Scan’s LG15 Vengeance is presented in a big, Clevo-manufactured chassis. The main external surfaces (excluding the plastic underside) are metal, and resting on this material is comfortable, although it also smudges easily and the edges are a little sharp. This laptop is also both the heaviest and thickest machine on test, although it’s still a far cry away from standard, beefier gaming laptops.
It’s the screen that really makes this laptop shine though. It’s another 1080p panel, but with one big difference – Nvidia’s G-Sync tech, which is fantastic, eliminating tearing and stuttering artefacts from games. Frame rates between 30-60fps are pretty much standard for a gaming laptop at this price, which our results show very clearly, and this range is where G-Sync is most effective. It isn’t a feature to be underestimated or understated; it makes a big difference to the visual quality of games, which you’ll appreciate in every session. The screen holds up well in terms of image quality too, producing the best colour accuracy and gamma results on test.
There’s a powerful selection of hardware as well, although nothing that isn’t seen elsewhere on test. The Core i7-6700HQ CPU is accompanied by 16GB of DDR4 memory and a GeForce GTX 980M GPU. For storage, there’s a 256GB Samsung NVMe SSD paired with a 1TB hard disk, with a second, spare M.2 slot inside the chassis.

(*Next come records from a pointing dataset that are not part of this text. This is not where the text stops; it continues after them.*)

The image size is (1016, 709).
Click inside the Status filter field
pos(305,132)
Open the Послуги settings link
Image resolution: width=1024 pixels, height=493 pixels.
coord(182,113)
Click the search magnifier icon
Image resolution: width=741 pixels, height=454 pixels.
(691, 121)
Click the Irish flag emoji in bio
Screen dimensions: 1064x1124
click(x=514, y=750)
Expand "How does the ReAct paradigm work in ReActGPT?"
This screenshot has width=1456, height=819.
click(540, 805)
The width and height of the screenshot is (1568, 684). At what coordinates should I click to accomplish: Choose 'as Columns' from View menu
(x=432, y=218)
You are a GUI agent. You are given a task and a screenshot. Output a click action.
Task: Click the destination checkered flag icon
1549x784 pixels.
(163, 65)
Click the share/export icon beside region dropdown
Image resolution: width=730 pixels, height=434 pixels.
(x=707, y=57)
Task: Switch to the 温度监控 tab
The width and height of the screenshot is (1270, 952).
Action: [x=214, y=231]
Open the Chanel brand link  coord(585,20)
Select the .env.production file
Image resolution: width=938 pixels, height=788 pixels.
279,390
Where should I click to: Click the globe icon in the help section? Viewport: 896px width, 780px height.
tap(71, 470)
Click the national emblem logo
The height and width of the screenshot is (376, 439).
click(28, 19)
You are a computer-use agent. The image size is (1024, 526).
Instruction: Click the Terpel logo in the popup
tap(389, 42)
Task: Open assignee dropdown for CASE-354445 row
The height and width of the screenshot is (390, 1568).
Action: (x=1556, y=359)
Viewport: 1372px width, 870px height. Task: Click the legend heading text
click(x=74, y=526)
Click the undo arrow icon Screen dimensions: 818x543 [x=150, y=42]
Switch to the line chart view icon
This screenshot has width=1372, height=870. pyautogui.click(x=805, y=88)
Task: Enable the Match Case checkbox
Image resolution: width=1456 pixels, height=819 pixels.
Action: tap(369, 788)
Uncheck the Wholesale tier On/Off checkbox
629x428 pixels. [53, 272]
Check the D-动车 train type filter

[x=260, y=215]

Meanwhile, the Scan’s connection options match those of the PC Specialist and XMG systems, both of which also use Clevo chassis. One of the four USB 3 ports is located at the back, which is no big deal since the rest, along with all the other ports, are sidemounted. The lack of HDMI 2 and USB 3.1 loses the Scan a few points, however. Then there’s the smooth touchpad, which is joined by two separated buttons, although they feel cheap and plastic. Still, the action itself isn’t too bad, and the keyboard is fine too. Like the other Clevo models, the Scan’s keyboard also has five adjustable white backlight settings.
You really can’t argue with the performance on offer from the Scan either. The overall RealBench result is the highest on test this month, and the same is true of all three games tests as well, where the closest rival, from Gigabyte, drops a few frames per second, as it can’t boost its GPU frequency as far as the Scan. The Scan’s GPU can’t quite maintain peak frequencies all the time, but we only ever saw it dip by 30MHz or so.
The noise output when gaming isn’t bad either – it’s clearly audible but not excessively loud. However, while this laptop is quiet when idling, it’s not inaudible, and the fans can be heard humming away in the background, which is unfortunate but not a deal-breaker. Nearly all the warm air is evacuated through the back, but some warm air is exhausted out of the back left side, which could potentially irritate left-handed gamers from time to time.
Finally, the battery life is okay at close to the 70-minute mark, although the Gigabyte’s battery lasted an extra 20 minutes, despite having the smaller and lighter chassis. The Scan put in a comparatively poor result in PCMark 8’s battery test, though, barely scraping past two hours. This suggests that the use of Nvidia’s Battery Boost tech meant the Scan was still using the GTX 980M GPU under non-gaming workloads.
The Scan may be the biggest and weightiest laptop on test, but it still qualifies as thin and light relative to the massive size of so many gaming laptops. This size enables you to get a big 15.6in screen, plenty of power and even some upgrade potential. However, it’s G-Sync that’s the killer feature. This Labs test is very tight in terms of scores, but G-Sync, top performance and aggressive pricing sees Scan nab victory this month. That said, if you’re pursuing portability to the max, there are some great 14in models on offer too.
The largest laptop on test, but it strikes a great balance of performance, design and features, and G-Sync really helps it to shine.